You need to make sure that the other party also doesn't use iCloud backup.

 

[matrix07]

We need a higher option iCloud storage.. A 200GB to a 2TB is a big jump in cost.. We need a middle ground @Apple

Agree. 1TB at $4.99 would be quite popular.
I’ll go Apple One Premiere route in a few months anyway.

 

[polyphenol]

Hopefully they tackle that paltry 5GB free storage since that's a more pressing need. I feel like 25GB would be good, though it'd make the 50GB option look worse, but then they're free to upgrade that too ¯\_(ツ)_/¯

I don't mind paying for 50GB.

But I'd prefer the option to pay once a year instead of every month.

 

[nikusak]

“In recent months, Apple has come under pressure to make iCloud Photos and iCloud backups fully end-to-end encrypted, but the company has yet to make those changes.”

RIGHT. Because they’re still in a holding pattern to completely invade the privacy of those things. What’s it called again? CSCAM?

You are totally wrong.

In-device CSAM check (which is done only if you use iCloud Photos) is the only way for us to have fully encrypted iCloud Photos.

Google, Microsoft, etc. check your files against known illegal material by comparing hashes too - but they do it in the cloud, and that requires that your files are unencrypted in the cloud at the time of hash calculation.

There is no way to do the check in the cloud if iCloud is fully encrypted. So, checking the hash in the device when uploading is the way to go.

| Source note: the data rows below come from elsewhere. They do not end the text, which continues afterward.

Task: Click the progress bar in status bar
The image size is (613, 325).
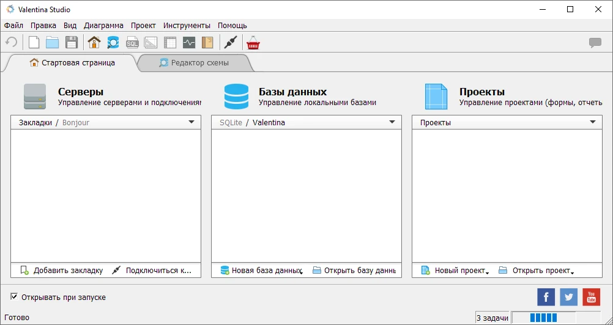Action: pyautogui.click(x=543, y=318)
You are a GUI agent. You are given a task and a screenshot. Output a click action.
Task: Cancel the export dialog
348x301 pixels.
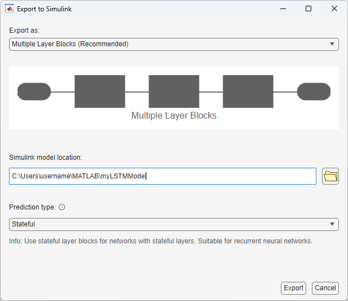325,288
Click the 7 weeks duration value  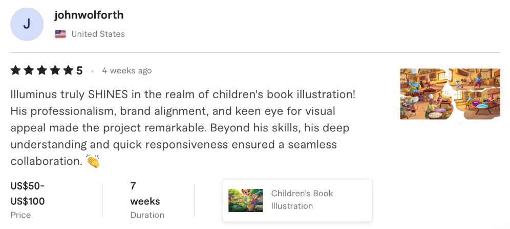coord(145,194)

Why does Apple have to do this?

Because everybody else does it and it’s likely that there is also US/EU level legislation coming which requires cloud providers to keep illegal porn out.

 

[cute-ladybug-2019]

Good news, thanks Apple. And please fix bugs.

 

[JippaLippa]

I hope reminders and notes will be made fully encrypted soon, especially the latter, as notes can include quite sensitive information.

 

[korowa.tarig]

The latest update has made Safari unusable .. many have had to take it off their machines as it has become a security risk.
I've never had an Apple application crash my machine before this.
First rule of management Tim, everything is your fault. Steve wouldn't have allowed this dodgy upgrade to get released.
For a company that charges top dollar for security and privacy.. this is very disappointing.

Sent via Brave

 

[zapmymac]

I really wish “notes” was E2E as a whole. I know you can lock each note individually though, bouncing between 1password and “notes” is not efficient

 

[heystu]

I hope reminders and notes will be made fully encrypted soon, especially the latter, as notes can include quite sensitive information.

It hadn't ever occurred to me that Notes wasn't encrypted! Will have to start thinking more carefully about locking them...thanks!

 

[Mac Fly (film)]

And then they scan your phone. Amirite?

 

[nikusak]

And then they scan your phone. Amirite?

Yes, if you use iCloud Photos.

Which one do you prefer:

a) In-device hash check (it’s NOT image recognition) and fully encrypted iCloud

or

b) No in-device hash check but having the check done in iCloud instead which means that you can’t have fully encrypted iCloud.

?

 

[antiprotest]

I want my photos end to end encrypted.